図7の例では、2枚の超電導線材20,20の互いの近位面60A,60Aが対向するように配置されている。
【0065】
つまり、複数枚の超電導線材20,20を重ね合わせるときの超電導線材20,20の向きとしては、超電導線材20,20のそれぞれの遠位面60B,60Bがバンドル型超電導線材1の外面側に配置されている。このようにすれば、1枚の超電導線材20において、一方と他方の超電導線材20,20のそれぞれが備えている強度の高い基板22が、バンドル型超電導線材1の外面側に配置される。例えば、作業者が、1枚の超電導線材20の運搬などの作業中に、不注意で、その表面を疵つけてしまった場合でも、高強度の基板22が外面側に配置されているため、基板22よりも内側の超電導層25が損傷してしまう可能性を低減することができる。
【0066】
なお、超電導線材20を奇数枚かつ3枚以上重ね合わせる場合において、2つの主面60のうち一方のみが他の超電導線材20と隣接する超電導線材20、つまり、超電導線材20が積層される方向で端に配置される超電導線材20が2枚存在する。

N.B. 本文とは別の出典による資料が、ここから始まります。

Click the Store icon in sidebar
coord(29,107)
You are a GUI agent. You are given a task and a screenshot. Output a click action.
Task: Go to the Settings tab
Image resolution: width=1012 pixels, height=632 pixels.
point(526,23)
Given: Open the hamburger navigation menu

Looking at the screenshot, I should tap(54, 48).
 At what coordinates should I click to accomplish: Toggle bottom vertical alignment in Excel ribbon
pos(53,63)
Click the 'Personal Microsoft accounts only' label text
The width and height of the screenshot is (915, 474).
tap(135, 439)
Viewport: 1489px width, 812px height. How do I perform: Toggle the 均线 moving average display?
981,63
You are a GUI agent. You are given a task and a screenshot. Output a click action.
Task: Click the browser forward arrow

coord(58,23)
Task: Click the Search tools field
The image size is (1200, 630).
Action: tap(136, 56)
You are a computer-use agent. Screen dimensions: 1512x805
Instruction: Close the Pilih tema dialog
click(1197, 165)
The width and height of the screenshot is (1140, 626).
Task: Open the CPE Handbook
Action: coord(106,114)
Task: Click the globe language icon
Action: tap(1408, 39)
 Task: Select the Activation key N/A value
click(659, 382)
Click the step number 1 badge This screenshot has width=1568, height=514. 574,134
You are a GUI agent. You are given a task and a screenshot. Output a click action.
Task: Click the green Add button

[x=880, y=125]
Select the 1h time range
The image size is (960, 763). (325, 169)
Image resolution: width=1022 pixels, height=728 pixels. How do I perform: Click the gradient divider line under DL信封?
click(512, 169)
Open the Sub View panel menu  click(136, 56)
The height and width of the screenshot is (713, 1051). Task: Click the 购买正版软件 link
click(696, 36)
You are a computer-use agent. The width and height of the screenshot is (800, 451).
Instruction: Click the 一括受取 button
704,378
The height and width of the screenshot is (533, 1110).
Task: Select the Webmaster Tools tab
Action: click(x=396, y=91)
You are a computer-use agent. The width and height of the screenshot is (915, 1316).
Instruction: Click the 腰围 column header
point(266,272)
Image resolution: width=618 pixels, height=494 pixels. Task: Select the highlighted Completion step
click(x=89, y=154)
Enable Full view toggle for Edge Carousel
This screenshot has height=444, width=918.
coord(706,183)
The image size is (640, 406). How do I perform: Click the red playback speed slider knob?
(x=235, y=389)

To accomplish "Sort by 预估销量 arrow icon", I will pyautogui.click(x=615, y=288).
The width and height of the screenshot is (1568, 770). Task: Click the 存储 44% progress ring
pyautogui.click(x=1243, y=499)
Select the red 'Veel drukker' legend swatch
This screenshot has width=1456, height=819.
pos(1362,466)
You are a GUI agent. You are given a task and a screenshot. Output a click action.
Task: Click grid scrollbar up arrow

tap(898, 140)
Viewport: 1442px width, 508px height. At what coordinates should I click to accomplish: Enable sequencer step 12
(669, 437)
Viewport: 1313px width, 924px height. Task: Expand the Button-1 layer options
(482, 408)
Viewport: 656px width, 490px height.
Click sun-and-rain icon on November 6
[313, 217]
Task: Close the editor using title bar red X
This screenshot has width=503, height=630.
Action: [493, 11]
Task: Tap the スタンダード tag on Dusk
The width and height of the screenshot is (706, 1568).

言い換えると、積層される方向で最も外側に配置されている超電導線材20が2枚存在する。これら2枚の超電導線材20において、他の超電導線材20と対向する面が近位面60Aとなり、他の面が遠位面60Bとなるように、2枚の超電導線材20が配置される。このようにすれば、前述した効果と同様の効果が得られる。
【0067】
なお、超電導線材20を偶数枚かつ4枚以上重ね合わせる場合は、超電導線材20が積層される方向で端に配置される超電導線材20は、隣接する超電導線材20との間で、互いの近位面60A,60A同士が対向することが好ましい。隣接する超電導線材20は、近位面60A同士で対向した方が、バイパス電流が流れやすくなるので、第3実施形態で述べたような熱暴走を抑制することができる。
【0068】
以上、本発明が第1実施形態から第5実施形態に基づいて説明されているが、いずれかの実施形態において適用された構成が他の実施形態に適用されてもよいし、各実施形態において適用された構成が組み合わされてもよい。
【0069】
なお、前述の実施形態において、コイル形状として円形の超電導コイル10が例示されている。しかし、前述の実施形態が適用できる巻線部12は、円形のパンケーキコイルに限定されない。例えば、前述の実施形態は、鞍型、楕円型などの非円形形状コイルにも適用することができる。
【0070】
以上説明した少なくとも1つの実施形態によれば、バンドル型超電導線材1は、複数枚の超電導線材20の対向するテープ面の間の少なくとも一部に設けられ、粘着性を有する粘着剤層42を備える。これにより、熱伝導が良く、超電導層25の劣化が生じにくいバンドル型超電導線材1とし、かつバンドル型超電導線材1を構成する複数枚の超電導線材20同士のテープ幅方向の位置ずれを抑制することができる。
【0071】
本発明のいくつかの実施形態を説明したが、これらの実施形態は、例として提示したものであり、発明の範囲を限定することは意図していない。これら実施形態は、その他の様々な形態で実施されることが可能であり、発明の要旨を逸脱しない範囲で、種々の省略、置き換え、変更、組み合わせを行うことができる。これら実施形態またはその変形は、発明の範囲と要旨に含まれると同様に、特許請求の範囲に記載された発明とその均等の範囲に含まれるものである。
【符号の説明】
【0072】
1…バンドル型超電導線材、10…超電導コイル、12…巻線部、13…巻胴、16…絶縁シート、18…絶縁樹脂層、20,20A…超電導線材、21…安定化層、22…基板、23…配向層、24…中間層、25…超電導層、26…保護層、27…超電導積層体、41…絶縁材層、42…粘着剤層、45…間隙、46…空洞、48…界面、49…膨出部、60…主面、60A…近位面、60B…遠位面、F…外力。